It sits at a position (x, y, z) in filter coordinates, points at a target (pointsAtX, pointsAtY, pointsAtZ), and only illuminates surfaces that fall inside a cone around that pointing direction. Pixels outside the cone are unlit.

Two attributes control the shape of the cone. limitingConeAngle is the half-angle of the cone in degrees — light outside this angle is clipped to black, giving you a hard edge. specularExponent (used for both diffuse and specular spotlights, despite its name) controls how quickly the light fades from the bright centre of the cone to its edge: small values (1–5) give a smooth, soft-edged pool of light, and large values (50+) concentrate the light into a tight hotspot. <feSpotLight> must appear as a child of "<feDiffuseLighting>" or "<feSpecularLighting>" — on its own it does nothing. It takes no standard filter primitive attributes.

Cone geometry

The spotlight sits at (x, y, z) and its axis runs through (pointsAtX, pointsAtY, pointsAtZ). limitingConeAngle is measured from that axis outward.

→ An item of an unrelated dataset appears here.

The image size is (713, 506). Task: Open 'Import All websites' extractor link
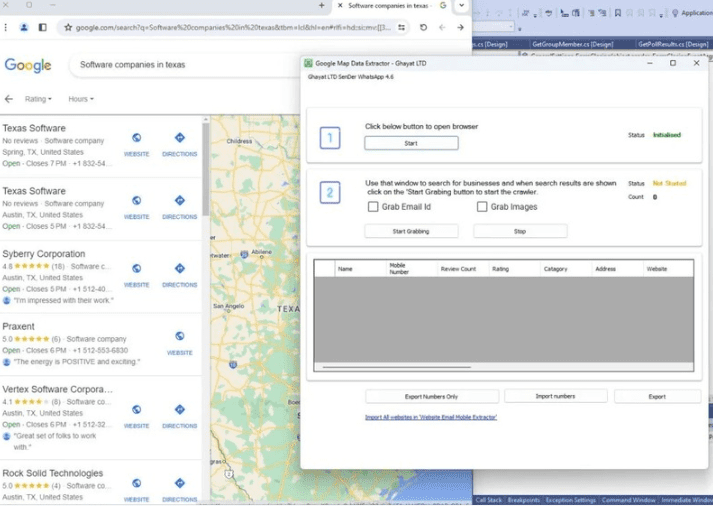pyautogui.click(x=430, y=417)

surface (x,y,z) (pointsAtX, pointsAtY, pointsAtZ) limitingConeAngle spotlight cone

Rendered examples

All examples below light the same blurred-alpha "sphere" bump (a 100 × 100 region with the bump centred at (50, 50)) using "<feDiffuseLighting>". Only the spotlight parameters change.

basic (40°) narrow 15° wide 60° sharp exp=60 aimed at (80,80)

<filter id="MyFilter">
<feGaussianBlur in="SourceAlpha" stdDeviation="4" result="blur" />
<feDiffuseLighting in="blur" surfaceScale="6" diffuseConstant="1.4" lighting-color="white">
<feSpotLight x="10" y="10" z="60"
pointsAtX="50" pointsAtY="50" pointsAtZ="0"
specularExponent="5" limitingConeAngle="40" />
</feDiffuseLighting>
</filter>

The first three examples keep the same light position and target but sweep limitingConeAngle from 15° (a tight pencil beam that only grazes a small spot) to 60° (a wide pool that covers most of the bump). The fourth keeps the 40° cone but cranks specularExponent from 5 to 60, concentrating the light into a small bright core even though the cone is still wide. The last example keeps the cone narrow but re-aims the spotlight at (80, 80, 0) — the hotspot moves to the lower-right.

Usage

<feSpotLight> can be used as the child of either "<feDiffuseLighting>" (matte shading) or "<feSpecularLighting>" (glossy highlights). See those pages for the full lighting pipelines. For a simpler omnidirectional light see "<fePointLight>", and for parallel (directional) light see "<feDistantLight>".

Attributes
Attribute Default Description
x 0 X coordinate of the light in the filter's coordinate system.
y 0 Y coordinate of the light.
z 0 Z coordinate (height above the surface).
pointsAtX 0 X coordinate of the point the light is aimed at.
pointsAtY 0 Y coordinate of the aim point.
pointsAtZ 0 Z coordinate of the aim point.
specularExponent 1 Falloff exponent from the centre of the cone to its edge. Larger values give a tighter, sharper hotspot.
limitingConeAngle none Half-angle of the cone in degrees. Light outside the cone is clipped to black. If omitted, the cone is unbounded.

<feSpotLight> does not take the standard filter primitive attributes (in, result, x, y, width, height) — it is purely a child element of a lighting primitive.